Here’s a new ad from the Democratic Senatorial Campaign Committee:
Couple of thoughts on the ad:
1. It highlights a Strib reporter’s question to Coleman about “your wife receiving $75,000.” That’s misleading. Even the initial Texas lawsuit doesn’t allege Laurie Coleman received the money; donor Nasser Kazeminy is accused of using his deep-marine exploration company to funnel $75,000 to her employer. Yes, the plaintiffs allege the money was intended for Laurie Coleman, but nothing so far says it got there.
2. The ad’s narration accurately notes, “court documents allege one of his top fundraisers secretly funneled $75,000 for Coleman’s personal use.” However, the visuals emphasize misleading point #1 — highlighted text reads: “funnel the money … to Senator Coleman.” Again, that makes it seem like Coleman received the money, when there’s no proof he received it or even knew about it.
3. The ad revives SuitGate, in which the same donor allegedly bought Coleman and his wife Neiman Marcus clothes. The ad accurately cites a Harper’s Magazine article, but that story featured no named sources and no documented proof has emerged in the weeks since.
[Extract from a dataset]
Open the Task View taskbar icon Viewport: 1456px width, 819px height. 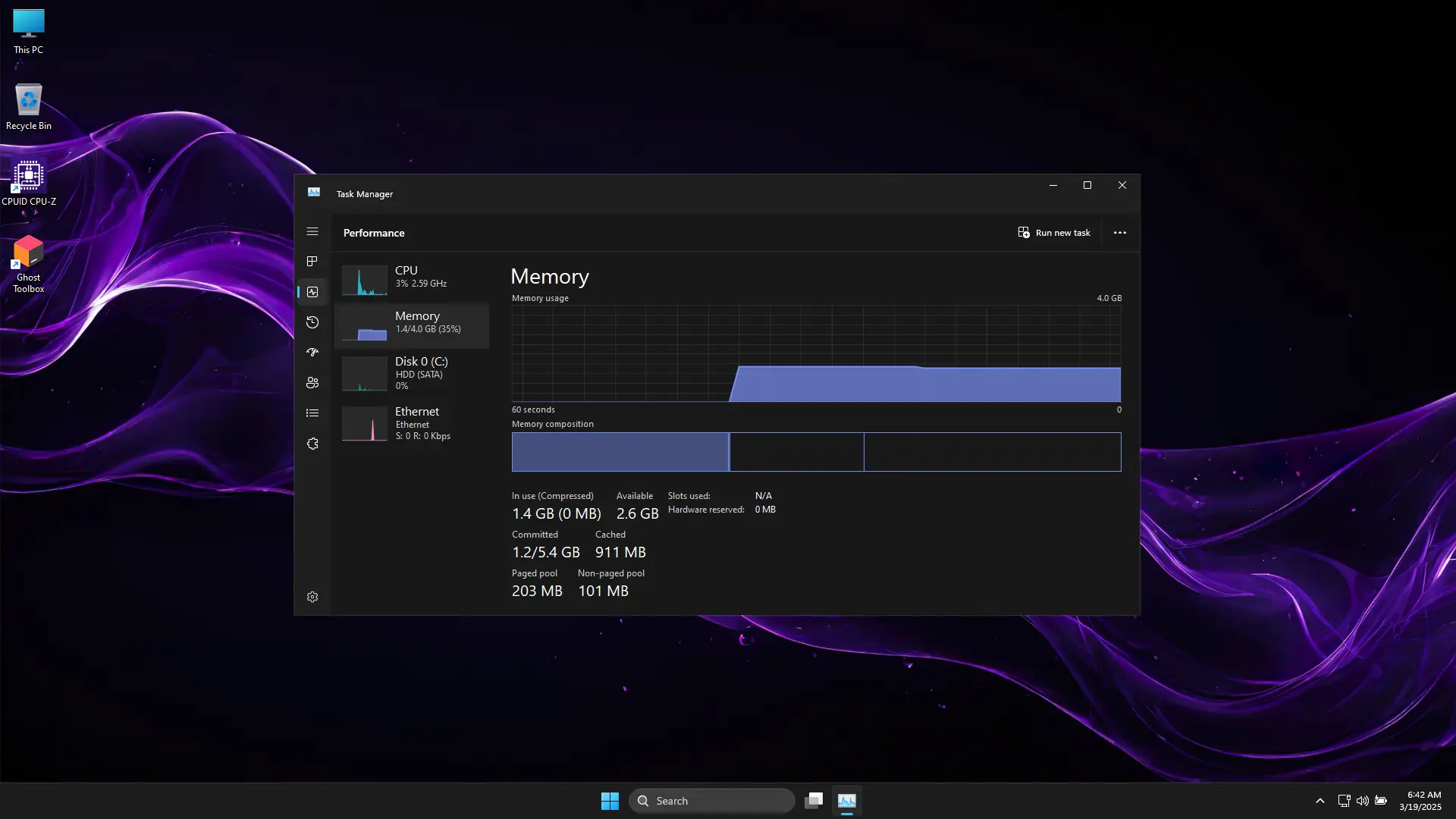pos(814,801)
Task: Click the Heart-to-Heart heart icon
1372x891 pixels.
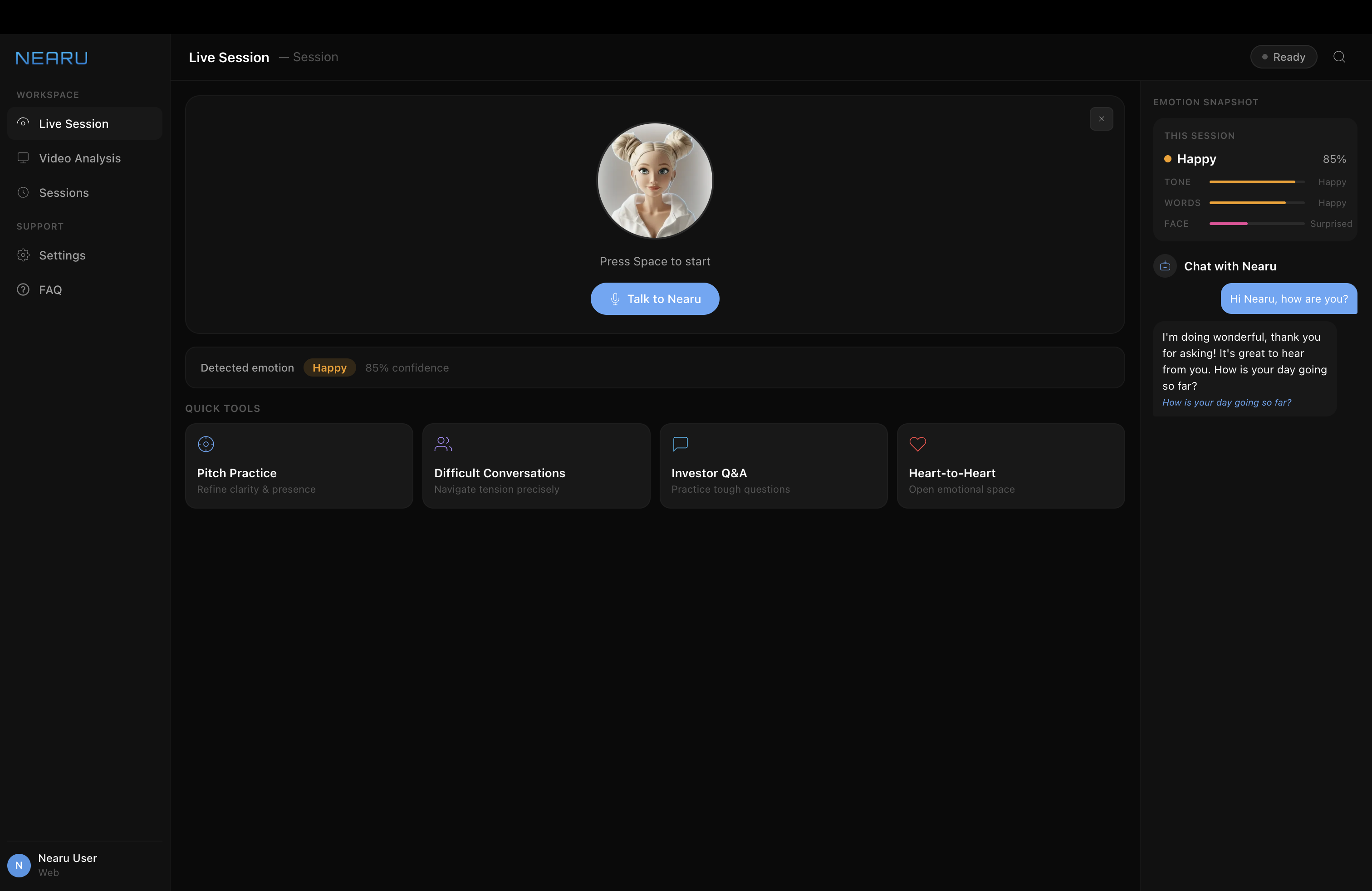Action: point(917,444)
4. The ad also mentions “trips in a private jet,” referring to Kazeminy-paid travel for Coleman and family to places such as Paris. That’s true, and legal (if morally suspect), and Coleman reported the journeys. However, the ad tries to leverage that verifiied, lawful fact (the trips) with an unverified, potentially illegal accusation (SuitGate).
Watching the ad makes me think Al Franken trails in internal campaign polls.